> [GIVEN DATA]:
⁂

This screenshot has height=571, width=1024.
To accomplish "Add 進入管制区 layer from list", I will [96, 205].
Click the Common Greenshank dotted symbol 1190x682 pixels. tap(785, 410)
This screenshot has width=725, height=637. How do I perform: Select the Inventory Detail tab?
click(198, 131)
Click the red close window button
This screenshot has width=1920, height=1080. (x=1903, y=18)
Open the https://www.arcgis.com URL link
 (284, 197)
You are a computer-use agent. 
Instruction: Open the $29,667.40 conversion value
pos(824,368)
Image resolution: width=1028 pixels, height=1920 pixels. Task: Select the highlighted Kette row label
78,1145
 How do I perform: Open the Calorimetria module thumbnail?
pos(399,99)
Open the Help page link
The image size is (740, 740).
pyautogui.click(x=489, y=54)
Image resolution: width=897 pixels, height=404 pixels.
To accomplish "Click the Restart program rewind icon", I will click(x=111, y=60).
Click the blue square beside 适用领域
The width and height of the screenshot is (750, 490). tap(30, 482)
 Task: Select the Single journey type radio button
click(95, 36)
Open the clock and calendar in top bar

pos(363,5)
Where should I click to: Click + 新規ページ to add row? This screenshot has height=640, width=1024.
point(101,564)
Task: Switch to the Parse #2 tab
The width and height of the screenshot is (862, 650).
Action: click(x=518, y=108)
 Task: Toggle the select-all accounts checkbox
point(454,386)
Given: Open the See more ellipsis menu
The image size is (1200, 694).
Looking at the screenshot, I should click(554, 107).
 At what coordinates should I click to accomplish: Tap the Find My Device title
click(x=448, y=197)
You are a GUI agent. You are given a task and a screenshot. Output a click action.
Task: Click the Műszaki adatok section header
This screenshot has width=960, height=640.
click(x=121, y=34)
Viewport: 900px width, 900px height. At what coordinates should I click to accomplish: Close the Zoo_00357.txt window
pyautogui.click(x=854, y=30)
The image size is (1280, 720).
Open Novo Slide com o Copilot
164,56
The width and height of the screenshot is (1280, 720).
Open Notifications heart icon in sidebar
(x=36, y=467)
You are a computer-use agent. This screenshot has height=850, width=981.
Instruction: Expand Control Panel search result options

⁂

> [WRITTEN TASK]: Identify every line in the records above that contains the string "size", treating uppercase and lowercase letters as different, and copy each of those lines.

> [RESULT OF THIS EXERCISE]:
The image size is (740, 740).
The image size is (1200, 694).
The image size is (1280, 720).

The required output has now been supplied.